Lay out every line from the start of the listing through the line that contains "point(168,520)", inclusive, as a Markdown table with the columns Row and Line. Number each row and skip any blank lines.

---------- PROVIDED MATERIAL

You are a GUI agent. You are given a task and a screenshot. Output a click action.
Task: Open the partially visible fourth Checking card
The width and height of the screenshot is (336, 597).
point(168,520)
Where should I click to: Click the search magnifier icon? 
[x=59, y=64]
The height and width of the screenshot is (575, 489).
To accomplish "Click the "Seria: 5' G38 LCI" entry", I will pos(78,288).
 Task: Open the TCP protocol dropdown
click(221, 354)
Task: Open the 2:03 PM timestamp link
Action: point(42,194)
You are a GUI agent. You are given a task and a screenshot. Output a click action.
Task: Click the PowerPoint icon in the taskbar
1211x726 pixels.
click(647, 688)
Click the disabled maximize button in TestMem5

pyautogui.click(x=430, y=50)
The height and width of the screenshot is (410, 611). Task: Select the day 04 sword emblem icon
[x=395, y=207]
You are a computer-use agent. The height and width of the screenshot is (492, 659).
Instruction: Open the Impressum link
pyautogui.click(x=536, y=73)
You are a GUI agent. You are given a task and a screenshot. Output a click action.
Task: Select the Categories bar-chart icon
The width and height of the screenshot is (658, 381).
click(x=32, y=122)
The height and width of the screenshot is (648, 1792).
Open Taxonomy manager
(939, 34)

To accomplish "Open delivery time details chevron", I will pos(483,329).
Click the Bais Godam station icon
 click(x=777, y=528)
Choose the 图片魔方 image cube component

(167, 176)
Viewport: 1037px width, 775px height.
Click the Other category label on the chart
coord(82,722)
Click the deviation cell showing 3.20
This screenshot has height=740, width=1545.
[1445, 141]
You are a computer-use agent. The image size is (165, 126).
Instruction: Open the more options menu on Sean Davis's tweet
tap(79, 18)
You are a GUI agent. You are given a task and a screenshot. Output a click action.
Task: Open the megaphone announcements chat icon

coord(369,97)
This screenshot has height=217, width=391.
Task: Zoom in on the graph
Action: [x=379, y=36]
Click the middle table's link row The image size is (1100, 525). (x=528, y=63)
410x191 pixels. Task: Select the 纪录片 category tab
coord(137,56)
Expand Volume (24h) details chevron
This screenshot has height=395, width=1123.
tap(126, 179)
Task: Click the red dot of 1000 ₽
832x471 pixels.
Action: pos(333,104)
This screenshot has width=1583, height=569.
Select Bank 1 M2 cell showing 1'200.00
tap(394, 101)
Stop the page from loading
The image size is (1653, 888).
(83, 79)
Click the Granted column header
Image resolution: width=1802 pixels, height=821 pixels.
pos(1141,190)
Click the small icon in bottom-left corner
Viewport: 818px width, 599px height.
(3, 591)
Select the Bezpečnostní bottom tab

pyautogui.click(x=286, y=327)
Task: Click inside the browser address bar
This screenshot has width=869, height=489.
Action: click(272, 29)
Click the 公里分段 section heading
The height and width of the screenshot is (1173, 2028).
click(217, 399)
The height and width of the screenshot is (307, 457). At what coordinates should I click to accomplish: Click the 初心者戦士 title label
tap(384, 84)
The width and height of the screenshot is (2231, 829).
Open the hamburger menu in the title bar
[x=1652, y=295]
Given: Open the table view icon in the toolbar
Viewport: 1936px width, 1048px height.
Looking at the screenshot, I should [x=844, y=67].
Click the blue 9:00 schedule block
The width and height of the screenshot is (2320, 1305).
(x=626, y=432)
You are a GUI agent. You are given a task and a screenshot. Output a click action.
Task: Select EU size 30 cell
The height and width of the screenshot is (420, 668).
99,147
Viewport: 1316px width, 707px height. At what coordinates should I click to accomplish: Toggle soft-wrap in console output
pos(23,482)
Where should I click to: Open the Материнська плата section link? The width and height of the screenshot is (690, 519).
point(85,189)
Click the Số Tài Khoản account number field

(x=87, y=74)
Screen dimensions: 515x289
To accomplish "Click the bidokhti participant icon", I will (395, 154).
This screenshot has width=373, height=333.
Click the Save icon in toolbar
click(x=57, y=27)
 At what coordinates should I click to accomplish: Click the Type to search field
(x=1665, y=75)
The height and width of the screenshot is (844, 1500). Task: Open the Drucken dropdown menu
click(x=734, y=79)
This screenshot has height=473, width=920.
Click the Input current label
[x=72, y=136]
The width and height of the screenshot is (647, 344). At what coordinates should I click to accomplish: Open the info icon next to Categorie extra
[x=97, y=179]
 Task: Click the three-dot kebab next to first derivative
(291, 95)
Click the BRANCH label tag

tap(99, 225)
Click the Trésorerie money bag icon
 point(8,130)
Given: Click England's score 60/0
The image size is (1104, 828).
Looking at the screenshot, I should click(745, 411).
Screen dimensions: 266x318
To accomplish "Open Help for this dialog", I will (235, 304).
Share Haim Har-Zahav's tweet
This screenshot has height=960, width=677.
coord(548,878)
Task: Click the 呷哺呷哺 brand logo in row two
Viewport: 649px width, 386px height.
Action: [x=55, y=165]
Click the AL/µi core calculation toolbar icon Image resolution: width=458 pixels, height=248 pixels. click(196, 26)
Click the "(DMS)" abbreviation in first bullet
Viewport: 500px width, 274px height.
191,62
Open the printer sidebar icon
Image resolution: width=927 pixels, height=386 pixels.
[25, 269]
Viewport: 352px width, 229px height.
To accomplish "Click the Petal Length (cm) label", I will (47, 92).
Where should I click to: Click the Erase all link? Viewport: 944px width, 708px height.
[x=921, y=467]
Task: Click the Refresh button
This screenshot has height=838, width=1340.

--------------------

(THE OUTPUT)
| Row | Line |
|---|---|
| 1 | You are a GUI agent. You are given a task and a screenshot. Output a click action. |
| 2 | Task: Open the partially visible fourth Checking card |
| 3 | The width and height of the screenshot is (336, 597). |
| 4 | point(168,520) |